Proof: First, it is easy to show that $\operatorname{cov} (\kappa , \mu , \theta) \geq \kappa$ when $\theta \leq \mu < \kappa$.
Now, if $\kappa$ is prevalent, then $\operatorname{cov} (\kappa , \mu , \operatorname{cf} (\kappa)) \leq \kappa$, with $\eta = \operatorname{sup} \{ |A| : A \in \mathbb{A} \}$ and $$ \mu = \left\lbrace \begin{array}{ll} \eta , & \textrm{if } |A| < \eta \textrm{ for all } A \in \mathbb{A} ; \\ \eta^{+} , & \textrm{otherwise.} \end{array} \right. $$ The other direction is immediate. $\square$

SSH (Shelah's Strong Hypothesis) implies SCH, hence implies PSCH. By Corollary 3.6 in

Pierre Matet. Large cardinals and covering numbers, Fundamenta Mathematicae 205 (2009), 45-75. doi:10.4064/fm205-1-3

SSH is equivalent to the following: given cardinals $\mu$ and $\lambda$, with $\mu \geq \lambda = \operatorname{cf} (\lambda) \geq \aleph_{1}$, $$ \operatorname{cov} \left( \mu , \lambda , \lambda \right) = \left\lbrace \begin{array}{ll} \mu , & \textrm{if } \operatorname{cf} (\mu) \geq \lambda ; \\ \mu^{+} , & \textrm{otherwise.} \end{array} \right. $$

Under SSH, when $\kappa$ is a singular cardinal with $\operatorname{cf} (\kappa) > \aleph_0$, we have, for any $\mu$ with $\operatorname{cf} (\kappa) \leq \mu < \kappa$: $$ \operatorname{cov} (\kappa , \mu , \operatorname{cf} (\kappa)) \leq \operatorname{cov} (\kappa , \operatorname{cf} (\kappa) , \operatorname{cf} (\kappa)) = \kappa . $$

Note that the condition (weaker than prevalent) $\operatorname{cov} (\kappa , \kappa , \operatorname{cf} (\kappa)) \leq \kappa$ (for a singular cardinal $\kappa$) is a theorem in ZFC. In fact, $\operatorname{cov} (\kappa , \kappa , \operatorname{cf} (\kappa)) = \operatorname{cf} (\kappa)$, by Observation 5.2(3) in Chapter II of

S. Shelah. Cardinal Arithmetic, volume 29 of Oxford Logic Guides. Oxford University Press, New York, 1994.

Goal 1: Can you print the records unchanged, from the line containing "Identify the click" through the line containing "Nostalgia (655, 103)", including both of those lines and nothing else?

Provided data:
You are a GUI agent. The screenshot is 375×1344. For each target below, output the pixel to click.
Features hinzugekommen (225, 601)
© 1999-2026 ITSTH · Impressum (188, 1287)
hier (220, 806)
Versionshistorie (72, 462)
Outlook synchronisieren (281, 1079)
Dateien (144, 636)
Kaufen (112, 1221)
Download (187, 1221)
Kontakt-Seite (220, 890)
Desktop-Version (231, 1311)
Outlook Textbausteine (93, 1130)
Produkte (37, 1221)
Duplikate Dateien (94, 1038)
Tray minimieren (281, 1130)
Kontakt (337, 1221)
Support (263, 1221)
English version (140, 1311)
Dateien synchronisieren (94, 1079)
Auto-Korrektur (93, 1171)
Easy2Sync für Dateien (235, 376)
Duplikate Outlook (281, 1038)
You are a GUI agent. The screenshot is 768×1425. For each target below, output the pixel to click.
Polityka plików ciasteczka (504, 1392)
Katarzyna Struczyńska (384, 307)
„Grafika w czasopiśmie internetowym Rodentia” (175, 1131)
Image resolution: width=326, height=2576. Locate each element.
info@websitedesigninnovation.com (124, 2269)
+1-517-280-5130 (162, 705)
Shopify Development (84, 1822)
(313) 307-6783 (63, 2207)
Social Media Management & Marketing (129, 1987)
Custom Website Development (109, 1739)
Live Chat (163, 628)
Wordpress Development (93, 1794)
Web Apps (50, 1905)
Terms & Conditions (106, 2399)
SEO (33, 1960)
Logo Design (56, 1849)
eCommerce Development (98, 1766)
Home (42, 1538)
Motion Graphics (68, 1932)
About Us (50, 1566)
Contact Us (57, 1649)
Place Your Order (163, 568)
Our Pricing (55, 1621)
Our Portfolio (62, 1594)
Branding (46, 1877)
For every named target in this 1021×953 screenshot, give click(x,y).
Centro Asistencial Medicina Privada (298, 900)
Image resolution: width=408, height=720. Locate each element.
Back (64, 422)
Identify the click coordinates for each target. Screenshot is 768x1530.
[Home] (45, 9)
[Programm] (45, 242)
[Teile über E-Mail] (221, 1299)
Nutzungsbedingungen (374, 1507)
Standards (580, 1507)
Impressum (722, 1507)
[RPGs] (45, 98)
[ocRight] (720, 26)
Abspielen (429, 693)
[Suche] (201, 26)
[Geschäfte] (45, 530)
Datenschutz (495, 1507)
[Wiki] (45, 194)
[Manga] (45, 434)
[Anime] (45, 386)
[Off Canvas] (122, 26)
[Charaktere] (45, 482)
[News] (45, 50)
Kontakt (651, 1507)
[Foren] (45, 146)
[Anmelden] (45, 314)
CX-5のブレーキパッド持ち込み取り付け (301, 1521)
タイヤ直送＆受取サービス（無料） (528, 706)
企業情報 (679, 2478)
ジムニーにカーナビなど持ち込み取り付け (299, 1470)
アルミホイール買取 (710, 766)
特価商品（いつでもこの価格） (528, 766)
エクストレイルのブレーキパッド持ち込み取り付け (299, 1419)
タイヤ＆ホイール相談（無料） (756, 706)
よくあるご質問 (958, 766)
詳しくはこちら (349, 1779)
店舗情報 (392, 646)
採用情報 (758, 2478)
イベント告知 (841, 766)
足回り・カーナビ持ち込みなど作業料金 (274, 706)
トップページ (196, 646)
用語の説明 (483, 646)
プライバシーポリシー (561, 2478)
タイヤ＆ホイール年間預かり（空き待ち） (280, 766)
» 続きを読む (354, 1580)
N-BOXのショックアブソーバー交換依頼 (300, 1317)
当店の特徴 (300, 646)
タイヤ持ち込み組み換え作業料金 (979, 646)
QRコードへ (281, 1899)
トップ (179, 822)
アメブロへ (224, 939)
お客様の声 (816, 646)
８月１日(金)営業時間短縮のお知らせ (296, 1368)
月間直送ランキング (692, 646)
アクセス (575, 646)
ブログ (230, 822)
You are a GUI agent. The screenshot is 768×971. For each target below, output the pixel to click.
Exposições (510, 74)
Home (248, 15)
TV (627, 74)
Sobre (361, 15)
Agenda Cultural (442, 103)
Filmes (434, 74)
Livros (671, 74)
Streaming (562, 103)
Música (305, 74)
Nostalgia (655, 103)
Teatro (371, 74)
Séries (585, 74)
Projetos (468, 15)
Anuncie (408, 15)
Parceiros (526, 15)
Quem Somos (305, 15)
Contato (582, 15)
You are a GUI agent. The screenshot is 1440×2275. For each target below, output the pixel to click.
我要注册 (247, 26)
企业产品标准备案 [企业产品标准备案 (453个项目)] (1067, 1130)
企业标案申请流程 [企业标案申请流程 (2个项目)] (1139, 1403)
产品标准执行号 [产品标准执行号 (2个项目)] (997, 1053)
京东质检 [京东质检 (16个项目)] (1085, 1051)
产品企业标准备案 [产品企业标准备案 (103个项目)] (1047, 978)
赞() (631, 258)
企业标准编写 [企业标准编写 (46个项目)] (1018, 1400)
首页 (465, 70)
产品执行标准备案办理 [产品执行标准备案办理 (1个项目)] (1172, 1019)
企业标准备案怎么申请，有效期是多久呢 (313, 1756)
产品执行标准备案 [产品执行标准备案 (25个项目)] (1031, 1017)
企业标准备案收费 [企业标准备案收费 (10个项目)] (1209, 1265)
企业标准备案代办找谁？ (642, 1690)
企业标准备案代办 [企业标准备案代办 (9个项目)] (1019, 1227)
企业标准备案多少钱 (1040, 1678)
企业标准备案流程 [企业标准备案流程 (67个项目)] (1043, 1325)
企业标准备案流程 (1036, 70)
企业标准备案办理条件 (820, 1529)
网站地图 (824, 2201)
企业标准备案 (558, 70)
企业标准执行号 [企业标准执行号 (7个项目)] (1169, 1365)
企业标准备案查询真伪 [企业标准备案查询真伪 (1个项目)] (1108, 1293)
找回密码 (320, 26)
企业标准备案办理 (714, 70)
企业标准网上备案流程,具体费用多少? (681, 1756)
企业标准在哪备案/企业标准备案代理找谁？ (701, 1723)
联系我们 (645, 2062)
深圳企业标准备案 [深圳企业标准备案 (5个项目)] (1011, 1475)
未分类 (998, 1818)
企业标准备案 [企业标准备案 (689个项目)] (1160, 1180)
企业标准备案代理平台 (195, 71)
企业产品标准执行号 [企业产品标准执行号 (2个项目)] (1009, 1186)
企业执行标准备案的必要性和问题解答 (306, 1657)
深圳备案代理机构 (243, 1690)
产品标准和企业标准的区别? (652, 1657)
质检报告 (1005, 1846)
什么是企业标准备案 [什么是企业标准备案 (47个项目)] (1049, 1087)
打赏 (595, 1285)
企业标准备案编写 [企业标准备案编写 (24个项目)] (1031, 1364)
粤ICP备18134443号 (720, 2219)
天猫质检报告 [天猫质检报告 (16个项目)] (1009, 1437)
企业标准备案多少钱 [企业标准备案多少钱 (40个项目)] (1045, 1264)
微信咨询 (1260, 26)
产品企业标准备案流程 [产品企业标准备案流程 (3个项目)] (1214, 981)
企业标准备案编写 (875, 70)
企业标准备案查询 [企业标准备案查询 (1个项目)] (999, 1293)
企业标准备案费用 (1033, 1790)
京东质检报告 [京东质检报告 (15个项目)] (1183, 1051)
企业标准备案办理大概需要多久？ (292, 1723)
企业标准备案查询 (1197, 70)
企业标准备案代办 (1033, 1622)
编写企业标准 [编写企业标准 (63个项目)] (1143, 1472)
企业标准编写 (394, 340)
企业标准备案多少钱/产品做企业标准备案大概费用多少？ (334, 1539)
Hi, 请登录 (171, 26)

Goal 2: Will you output, word for word, the part of the covering-numbers text from "Under SSH, when" to "New York, 1994."?

Task response 1:
Identify the click coordinates for each target. Screenshot is 768x1530.
[Home] (45, 9)
[Programm] (45, 242)
[Teile über E-Mail] (221, 1299)
Nutzungsbedingungen (374, 1507)
Standards (580, 1507)
Impressum (722, 1507)
[RPGs] (45, 98)
[ocRight] (720, 26)
Abspielen (429, 693)
[Suche] (201, 26)
[Geschäfte] (45, 530)
Datenschutz (495, 1507)
[Wiki] (45, 194)
[Manga] (45, 434)
[Anime] (45, 386)
[Off Canvas] (122, 26)
[Charaktere] (45, 482)
[News] (45, 50)
Kontakt (651, 1507)
[Foren] (45, 146)
[Anmelden] (45, 314)
CX-5のブレーキパッド持ち込み取り付け (301, 1521)
タイヤ直送＆受取サービス（無料） (528, 706)
企業情報 (679, 2478)
ジムニーにカーナビなど持ち込み取り付け (299, 1470)
アルミホイール買取 (710, 766)
特価商品（いつでもこの価格） (528, 766)
エクストレイルのブレーキパッド持ち込み取り付け (299, 1419)
タイヤ＆ホイール相談（無料） (756, 706)
よくあるご質問 (958, 766)
詳しくはこちら (349, 1779)
店舗情報 (392, 646)
採用情報 (758, 2478)
イベント告知 (841, 766)
足回り・カーナビ持ち込みなど作業料金 (274, 706)
トップページ (196, 646)
用語の説明 (483, 646)
プライバシーポリシー (561, 2478)
タイヤ＆ホイール年間預かり（空き待ち） (280, 766)
» 続きを読む (354, 1580)
N-BOXのショックアブソーバー交換依頼 (300, 1317)
当店の特徴 (300, 646)
タイヤ持ち込み組み換え作業料金 (979, 646)
QRコードへ (281, 1899)
トップ (179, 822)
アメブロへ (224, 939)
お客様の声 (816, 646)
８月１日(金)営業時間短縮のお知らせ (296, 1368)
月間直送ランキング (692, 646)
アクセス (575, 646)
ブログ (230, 822)
You are a GUI agent. The screenshot is 768×971. For each target below, output the pixel to click.
Exposições (510, 74)
Home (248, 15)
TV (627, 74)
Sobre (361, 15)
Agenda Cultural (442, 103)
Filmes (434, 74)
Livros (671, 74)
Streaming (562, 103)
Música (305, 74)
Nostalgia (655, 103)

Task response 2:
Under SSH, when $\kappa$ is a singular cardinal with $\operatorname{cf} (\kappa) > \aleph_0$, we have, for any $\mu$ with $\operatorname{cf} (\kappa) \leq \mu < \kappa$: $$ \operatorname{cov} (\kappa , \mu , \operatorname{cf} (\kappa)) \leq \operatorname{cov} (\kappa , \operatorname{cf} (\kappa) , \operatorname{cf} (\kappa)) = \kappa . $$

Note that the condition (weaker than prevalent) $\operatorname{cov} (\kappa , \kappa , \operatorname{cf} (\kappa)) \leq \kappa$ (for a singular cardinal $\kappa$) is a theorem in ZFC. In fact, $\operatorname{cov} (\kappa , \kappa , \operatorname{cf} (\kappa)) = \operatorname{cf} (\kappa)$, by Observation 5.2(3) in Chapter II of

S. Shelah. Cardinal Arithmetic, volume 29 of Oxford Logic Guides. Oxford University Press, New York, 1994.